Seven days after vaccination, all three groups showed significantly reduced concentrations of vaccine-specific antibodies in their blood—up to an eightfold reduction compared with vaccinated control mice, the group reports online today in Immunity. The reduction was less marked by day 28, as blood antibody levels appeared to rebound. But when the researchers observed the mice lacking Tlr5 on the 85th day after vaccination, their antibodies seemed to have dipped again, suggesting that without this bacterial signaling, the effects of the flu vaccine wane more quickly.

The researchers saw similar results when they gave mice a polio vaccine, which, like the flu shot, uses an inactivated virus and doesn’t contain so-called adjuvants—additives that boost the body’s immune response. Pulendran and colleagues suggest that these weaker, adjuvant-lacking vaccines rely more heavily on bacterial signaling. (They didn’t see the same results with the live virus in the yellow fever vaccine, for example.)

No specific type of bacteria seemed more important than another in prompting the vaccine response. But further experiments showed a major role for macrophages—immune cells that display pieces of the virus to activate B cells and that can also recognize flagellin. Pulendran’s favored explanation is that flagellin manages to break through the lining of the intestines to circulate in the body and activate B cells and macrophages, amping up antibody production. But where and how the interaction happens “is a huge mystery,” he says. “We don’t have the full answer.”

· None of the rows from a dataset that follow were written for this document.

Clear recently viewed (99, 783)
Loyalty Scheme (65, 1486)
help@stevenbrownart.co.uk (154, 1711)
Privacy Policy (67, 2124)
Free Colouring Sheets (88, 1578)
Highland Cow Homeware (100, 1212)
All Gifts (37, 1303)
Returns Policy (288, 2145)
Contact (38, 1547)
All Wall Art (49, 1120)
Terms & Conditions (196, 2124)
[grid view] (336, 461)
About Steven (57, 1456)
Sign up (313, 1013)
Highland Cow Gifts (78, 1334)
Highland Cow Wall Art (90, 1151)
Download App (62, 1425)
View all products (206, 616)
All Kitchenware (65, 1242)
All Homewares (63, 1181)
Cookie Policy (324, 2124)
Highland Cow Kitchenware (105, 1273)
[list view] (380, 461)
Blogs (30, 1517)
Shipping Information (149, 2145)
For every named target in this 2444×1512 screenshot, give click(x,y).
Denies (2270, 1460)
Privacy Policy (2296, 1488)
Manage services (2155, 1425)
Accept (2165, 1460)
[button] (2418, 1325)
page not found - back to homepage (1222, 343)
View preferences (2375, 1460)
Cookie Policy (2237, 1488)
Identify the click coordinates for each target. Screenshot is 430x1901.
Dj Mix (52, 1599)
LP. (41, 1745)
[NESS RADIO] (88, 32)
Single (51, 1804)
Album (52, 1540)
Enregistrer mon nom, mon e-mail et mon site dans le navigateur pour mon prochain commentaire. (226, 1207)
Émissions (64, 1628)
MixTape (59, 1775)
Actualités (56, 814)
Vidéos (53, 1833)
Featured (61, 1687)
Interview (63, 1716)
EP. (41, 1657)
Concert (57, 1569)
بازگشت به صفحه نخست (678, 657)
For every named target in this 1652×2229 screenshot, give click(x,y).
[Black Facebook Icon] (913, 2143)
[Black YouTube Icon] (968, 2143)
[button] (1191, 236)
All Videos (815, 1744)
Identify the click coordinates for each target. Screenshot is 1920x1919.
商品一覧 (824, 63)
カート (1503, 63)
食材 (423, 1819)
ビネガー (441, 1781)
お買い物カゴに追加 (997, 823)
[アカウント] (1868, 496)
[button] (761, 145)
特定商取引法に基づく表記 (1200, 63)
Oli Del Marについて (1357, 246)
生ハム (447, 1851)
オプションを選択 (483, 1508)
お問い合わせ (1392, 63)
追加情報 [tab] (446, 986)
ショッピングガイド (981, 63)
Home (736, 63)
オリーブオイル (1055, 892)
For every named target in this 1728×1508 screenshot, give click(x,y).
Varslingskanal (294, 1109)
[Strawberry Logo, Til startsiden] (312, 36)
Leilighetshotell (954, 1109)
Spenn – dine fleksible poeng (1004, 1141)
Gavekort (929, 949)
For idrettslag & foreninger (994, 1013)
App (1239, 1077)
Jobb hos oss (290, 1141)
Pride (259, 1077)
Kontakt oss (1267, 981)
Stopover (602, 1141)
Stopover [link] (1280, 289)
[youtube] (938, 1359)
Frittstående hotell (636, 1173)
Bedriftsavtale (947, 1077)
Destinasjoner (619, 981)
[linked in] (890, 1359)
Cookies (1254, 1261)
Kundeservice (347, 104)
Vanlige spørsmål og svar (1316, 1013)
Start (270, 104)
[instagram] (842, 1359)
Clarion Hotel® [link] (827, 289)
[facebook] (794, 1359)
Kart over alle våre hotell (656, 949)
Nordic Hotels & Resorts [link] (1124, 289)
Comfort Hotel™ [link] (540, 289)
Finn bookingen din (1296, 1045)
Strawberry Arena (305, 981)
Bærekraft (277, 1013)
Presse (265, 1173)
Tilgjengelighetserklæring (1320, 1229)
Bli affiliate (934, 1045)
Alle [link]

However, what they do know presents some interesting possibilities for human vaccines. “I think the implications of the work are fairly broad,” says David Artis, an immunologist at Weill Cornell Medical College in New York City who was not involved in the study. “It tells us that the microbiome is an additional component [of the vaccine response] that we didn’t previously appreciate.” He notes that people in industrialized countries seem to get more protection from flu vaccines than do residents of developing countries—a phenomenon that could be partially explained by variations in their microbiomes, though genetics, diet, and previous infections probably also play a role.

He cautions that the group would need to expose the mice to flu after vaccination to confirm that bacterial signals influence the vaccine-induced resistance to the virus. But if it does, future vaccines could try to mimic the effect of bacteria to prompt a bigger immune response. Several groups are already exploring flagellin as a possible adjuvant, though Artis suspects it’s not the only important microbial protein in play.

The results also raise questions about the role of antibiotics in vaccine response, says Paul Thomas, an immunologist at St. Jude Children’s Research Hospital in Memphis, Tennessee. People who are taking antibiotics when they get vaccinated could see depressed antibody levels “for a long time after,” he says. He suggests a follow-up study to measure antibody levels in people who start antibiotic treatment before getting the flu vaccine. Pulendran says his group plans to do just that for their next experiment.